▸ Given problem: Extract each line of the items below that contains the word "search".

Entries drawn from a collection:
————————

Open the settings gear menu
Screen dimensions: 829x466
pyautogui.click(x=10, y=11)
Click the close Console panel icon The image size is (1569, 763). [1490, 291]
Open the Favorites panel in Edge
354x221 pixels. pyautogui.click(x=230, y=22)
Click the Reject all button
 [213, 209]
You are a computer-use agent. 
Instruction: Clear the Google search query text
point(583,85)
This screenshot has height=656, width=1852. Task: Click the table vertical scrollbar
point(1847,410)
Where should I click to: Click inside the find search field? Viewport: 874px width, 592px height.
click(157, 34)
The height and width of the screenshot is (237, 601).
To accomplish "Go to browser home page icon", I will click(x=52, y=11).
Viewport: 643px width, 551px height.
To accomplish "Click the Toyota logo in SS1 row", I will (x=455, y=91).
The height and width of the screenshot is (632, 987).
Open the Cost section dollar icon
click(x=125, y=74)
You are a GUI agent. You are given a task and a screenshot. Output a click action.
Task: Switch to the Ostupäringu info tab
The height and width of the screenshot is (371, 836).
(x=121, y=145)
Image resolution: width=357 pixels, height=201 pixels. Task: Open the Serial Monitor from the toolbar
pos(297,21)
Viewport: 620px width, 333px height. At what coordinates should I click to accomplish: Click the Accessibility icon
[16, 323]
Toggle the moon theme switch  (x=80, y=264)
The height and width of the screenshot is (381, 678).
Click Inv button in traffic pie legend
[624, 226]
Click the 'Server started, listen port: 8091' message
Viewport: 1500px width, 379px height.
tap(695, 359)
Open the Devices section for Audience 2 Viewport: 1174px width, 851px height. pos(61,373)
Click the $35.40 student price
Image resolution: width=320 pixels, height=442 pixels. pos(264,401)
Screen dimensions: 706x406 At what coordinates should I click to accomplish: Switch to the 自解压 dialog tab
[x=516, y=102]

————————

▸ Solution:
Instruction: Clear the Google search query text
Where should I click to: Click inside the find search field? Viewport: 874px width, 592px height.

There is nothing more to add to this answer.